Conclui que os embargos devem ser julgados procedentes, declarando-se inexistente o título dado à execução e absolvendo-se o embargante do pedido formulado na execução.
Notificada a embargada contestou, defendendo a improcedência dos deduzidos embargos.
No saneador foram os embargos julgados improcedentes e condenou-se o embargante na multa de 5 UC, como litigante de má fé.

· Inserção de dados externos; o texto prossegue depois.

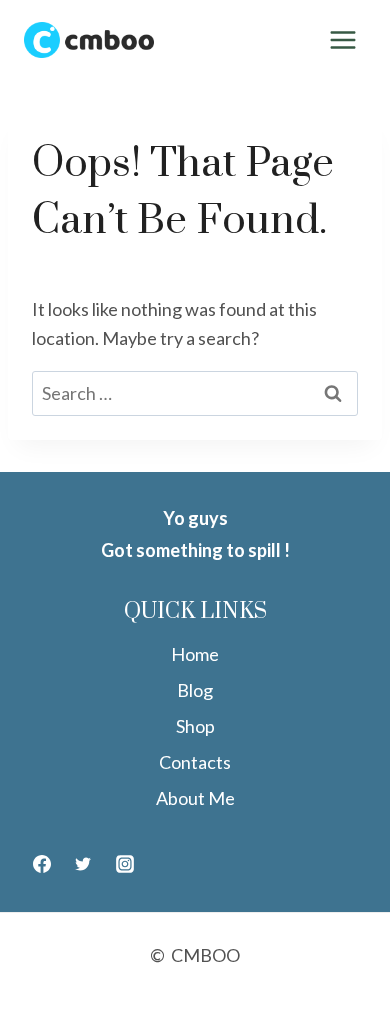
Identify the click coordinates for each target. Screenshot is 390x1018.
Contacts (195, 762)
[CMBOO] (89, 40)
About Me (195, 798)
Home (195, 654)
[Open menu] (342, 39)
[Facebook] (42, 864)
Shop (195, 726)
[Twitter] (83, 864)
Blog (195, 690)
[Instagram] (125, 864)
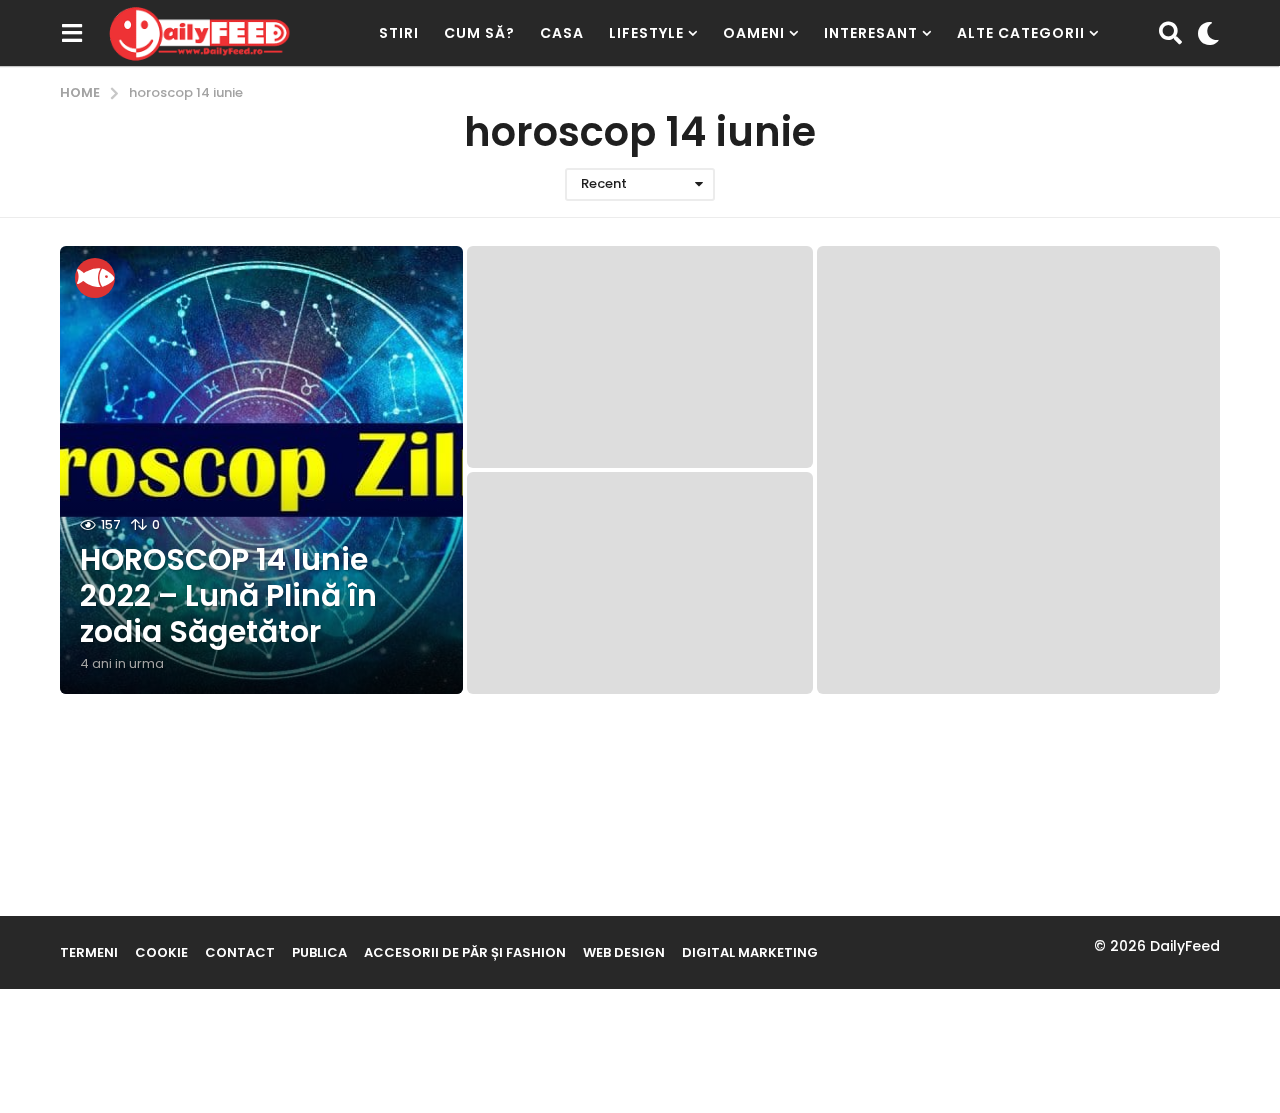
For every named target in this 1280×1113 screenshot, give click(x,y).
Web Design (624, 952)
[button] (71, 33)
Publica (319, 952)
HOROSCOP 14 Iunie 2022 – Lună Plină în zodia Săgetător (228, 595)
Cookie (161, 952)
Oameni (754, 33)
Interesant (871, 33)
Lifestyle (646, 33)
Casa (562, 33)
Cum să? (479, 33)
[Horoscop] (95, 278)
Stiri (399, 33)
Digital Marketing (750, 952)
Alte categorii (1021, 33)
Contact (240, 952)
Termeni (89, 952)
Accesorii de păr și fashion (465, 952)
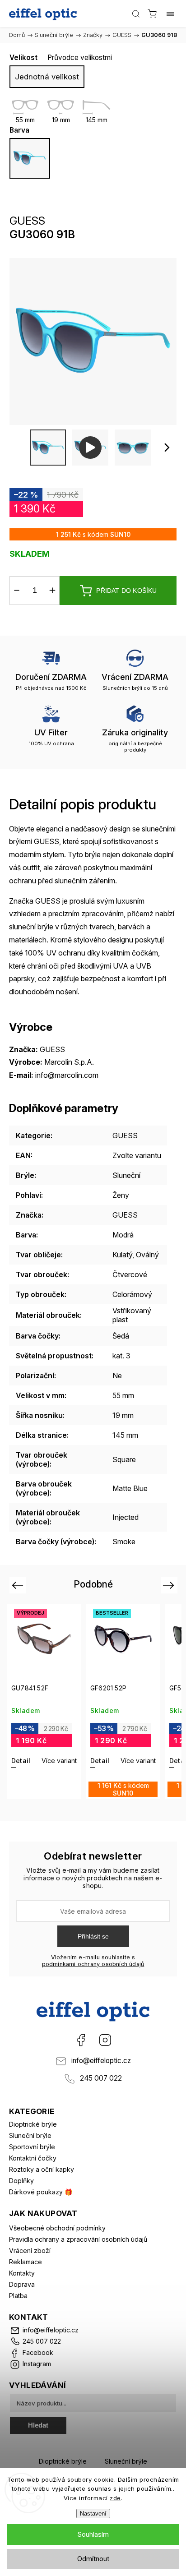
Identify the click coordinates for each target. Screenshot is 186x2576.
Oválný (147, 1254)
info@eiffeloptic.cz (101, 2060)
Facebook (81, 2040)
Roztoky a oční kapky (41, 2169)
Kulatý (122, 1254)
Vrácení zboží (30, 2250)
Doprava (22, 2284)
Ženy (120, 1195)
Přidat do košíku (126, 590)
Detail (20, 1760)
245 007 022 (101, 2078)
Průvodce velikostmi (79, 57)
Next (170, 1585)
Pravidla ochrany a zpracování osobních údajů (78, 2239)
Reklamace (25, 2262)
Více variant (59, 1760)
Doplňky (21, 2180)
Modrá (123, 1234)
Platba (18, 2295)
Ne (117, 1375)
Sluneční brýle (30, 2135)
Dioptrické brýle (33, 2124)
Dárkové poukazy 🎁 (40, 2192)
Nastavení (93, 2513)
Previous (18, 1585)
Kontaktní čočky (32, 2158)
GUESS (125, 1135)
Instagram (105, 2040)
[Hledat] (136, 13)
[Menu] (170, 14)
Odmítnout (93, 2558)
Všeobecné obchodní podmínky (57, 2228)
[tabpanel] (44, 1701)
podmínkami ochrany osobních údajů (93, 1964)
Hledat (38, 2425)
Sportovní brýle (32, 2147)
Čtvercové (129, 1274)
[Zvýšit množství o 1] (52, 591)
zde (115, 2498)
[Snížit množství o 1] (16, 591)
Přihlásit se (93, 1936)
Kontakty (22, 2273)
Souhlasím (93, 2534)
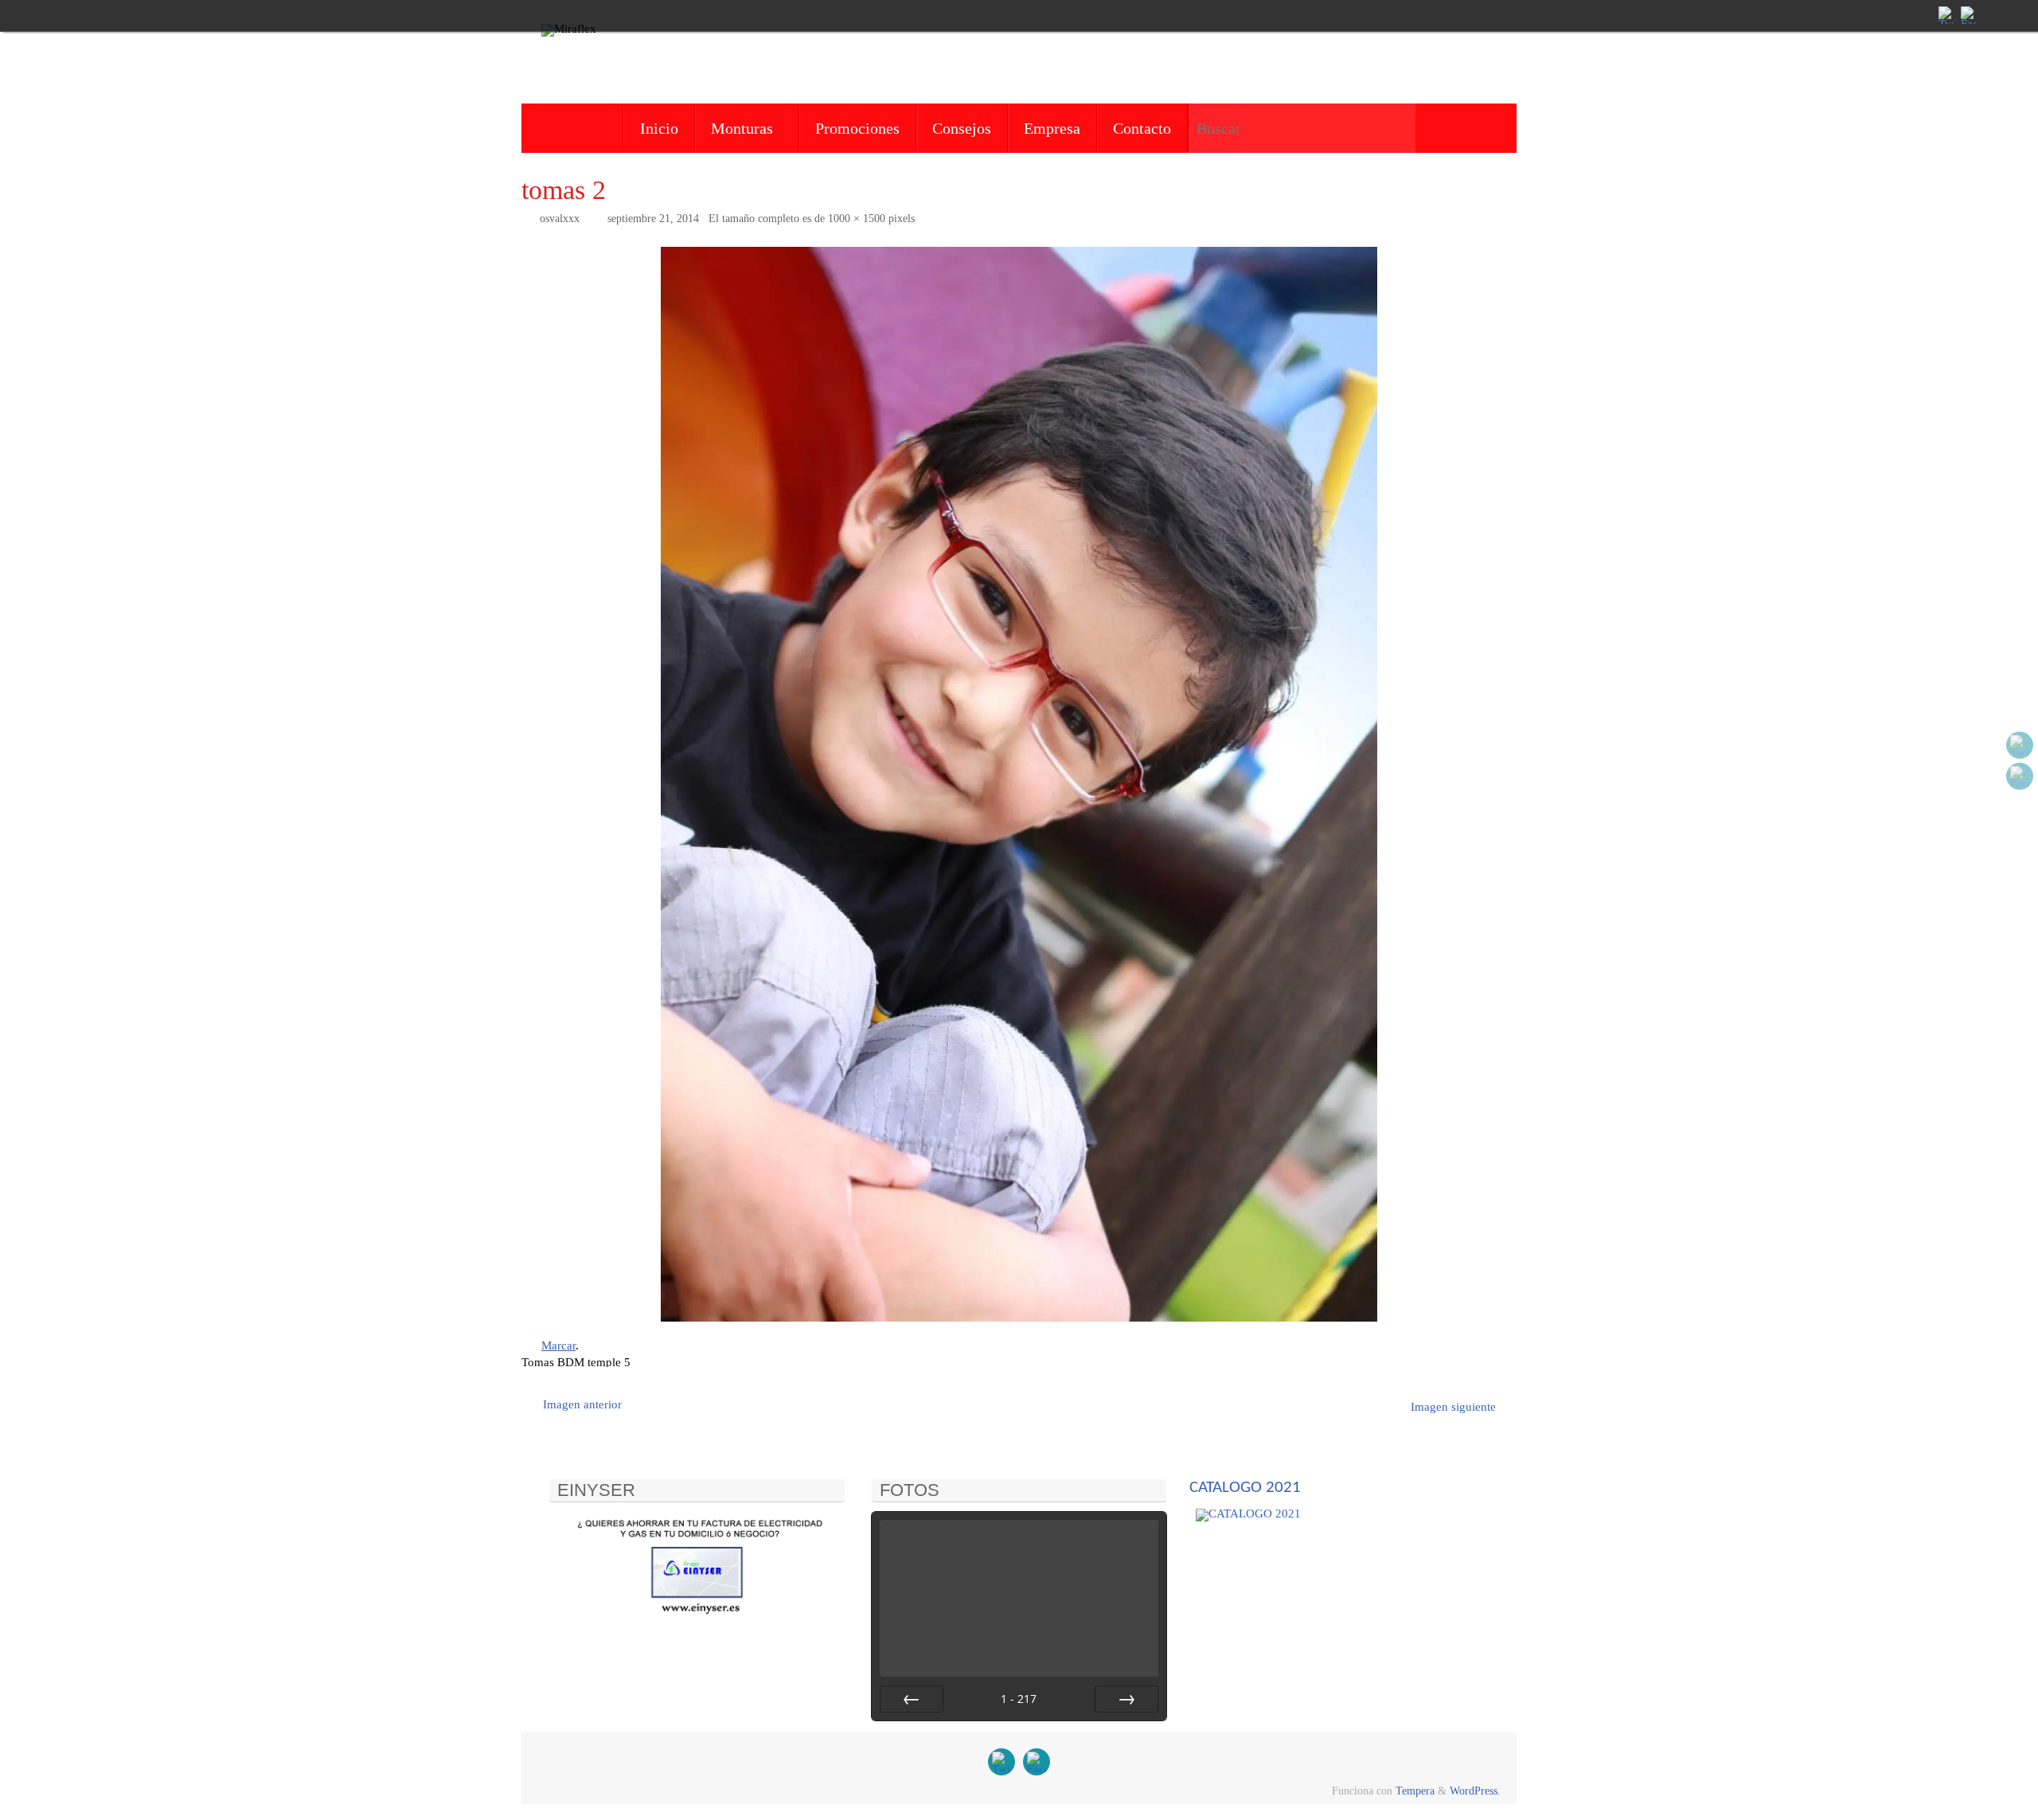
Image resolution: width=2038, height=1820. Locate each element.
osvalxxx (560, 219)
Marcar (558, 1345)
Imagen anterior (582, 1404)
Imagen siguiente (1453, 1406)
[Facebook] (1968, 15)
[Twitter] (1946, 15)
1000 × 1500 (856, 219)
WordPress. (1475, 1791)
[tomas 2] (1019, 784)
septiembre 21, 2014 (653, 219)
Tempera (1415, 1791)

Inconformado o embargante interpôs o presente recurso de apelação, tendo na sua alegação concluído, em síntese, que:
- O modelo uniforme de livrança é de utilização obrigatória em Portugal, sendo que o modelo de livrança que serve de base à execução já não tem curso legal no país;
- A embargada com o intuito de validar a livrança que tinha em mãos, rasurou o símbolo representativo do escudo que nele estava inscrito e, em sua substituição, apôs o símbolo do euro, moeda que se encontrava em curso no momento da emissão da livrança;
- A substituição do símbolo do escudo pelo símbolo do euro consubstancia-se numa clara violação da forma legalmente prevista para o negócio jurídico em apreço e não numa mera alteração do texto da livrança;
- Está vedado à embargada invocar nos presentes autos a relação material subjacente ao título de crédito por tal implicar uma alteração da causa de pedir;
- Ao adulterar os dizeres constantes do impresso de livrança, ao apresentar a livrança a pagamento e ao propor a presente acção executiva, a embargada cometeu um crime de passagem de moeda falsa, devendo ser mandadas extrair certidões para instauração do respectivo processo crime;
- A condenação do embargante como litigante de má fé, sem previamente ter sido objecto de discussão entre as partes e precedida de contraditório, viola o disposto no art. 3º, n.º 3, do CPC;
- Acresce que o seu comportamento processual não se enquadra em nenhuma das alíneas do art. 456º do CPC.
Conclui que deve ser revogada a decisão recorrida por violar o disposto nos artigos 30º do Código do Imposto de Selo, 220º e 364º do Código Civil, 3º, n.º 3 e 46º, al. c), do Cód. de processo Civil, 266º e 267º do Cód. Penal e 242º, do Cód. de Processo Penal.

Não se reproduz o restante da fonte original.